**The request**: In the forum thread about the Pioneer 141FD, what product does mechman recommend buying instead?
## Begin Reading text
# Pioneer 141FD- Same old question



## Bob_99 (May 8, 2006)

While looking for a new amplifier I came across an opportunity to buy a Pioneer 141FD (not the best deal though) and have to act fairly quickly as there are only two left. I have seen this question posted many times with a lot of different opinions and after going back and forth I find myself still sitting on the fence without an answer.

My hesitation is that the technology is two years old and in electronics, that may as well be dog years. Panasonic has bought the Kuro technology and probably will incorporate it in their 2010 models and if all things stay the same, the price will probably be cheaper. So, my question is, do I lay out a lot of cash for the 141, look for something for less money that comes close or wait until 2010?

Bob


----------



## mechman (Feb 8, 2007)

Buy a Mitsubishi DLP RPTV. You can get a lot more bang for your buck.


----------



## glaufman (Nov 25, 2007)
## End Reading text
## Begin Data records
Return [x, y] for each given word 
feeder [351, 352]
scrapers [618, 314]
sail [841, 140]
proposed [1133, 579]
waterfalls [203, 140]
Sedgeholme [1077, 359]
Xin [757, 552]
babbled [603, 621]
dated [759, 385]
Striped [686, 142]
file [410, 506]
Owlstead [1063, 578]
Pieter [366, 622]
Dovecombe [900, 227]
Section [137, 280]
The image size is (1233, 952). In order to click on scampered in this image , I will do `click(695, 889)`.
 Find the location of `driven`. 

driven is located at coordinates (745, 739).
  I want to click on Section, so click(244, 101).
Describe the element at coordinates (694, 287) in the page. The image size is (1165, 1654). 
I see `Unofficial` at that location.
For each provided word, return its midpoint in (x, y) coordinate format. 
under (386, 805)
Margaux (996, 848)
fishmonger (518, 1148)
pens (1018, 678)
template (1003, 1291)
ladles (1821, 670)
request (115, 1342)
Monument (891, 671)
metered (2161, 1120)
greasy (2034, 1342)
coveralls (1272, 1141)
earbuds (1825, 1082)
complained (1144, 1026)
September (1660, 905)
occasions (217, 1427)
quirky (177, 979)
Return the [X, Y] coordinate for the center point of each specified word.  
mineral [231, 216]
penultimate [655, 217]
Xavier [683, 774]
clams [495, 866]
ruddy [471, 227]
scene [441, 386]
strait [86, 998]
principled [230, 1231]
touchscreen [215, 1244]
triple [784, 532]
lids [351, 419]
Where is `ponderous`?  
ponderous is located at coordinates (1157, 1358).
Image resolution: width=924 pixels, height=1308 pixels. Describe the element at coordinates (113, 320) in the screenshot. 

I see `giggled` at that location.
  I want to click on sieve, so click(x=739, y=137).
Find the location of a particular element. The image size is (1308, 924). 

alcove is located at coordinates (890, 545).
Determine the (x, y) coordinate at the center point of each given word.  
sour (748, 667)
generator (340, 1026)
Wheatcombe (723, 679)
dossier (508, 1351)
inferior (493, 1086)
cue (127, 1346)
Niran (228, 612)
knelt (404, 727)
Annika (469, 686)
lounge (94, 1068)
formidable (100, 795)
## End Data records
**Completed task**: A Mitsubishi DLP RPTV.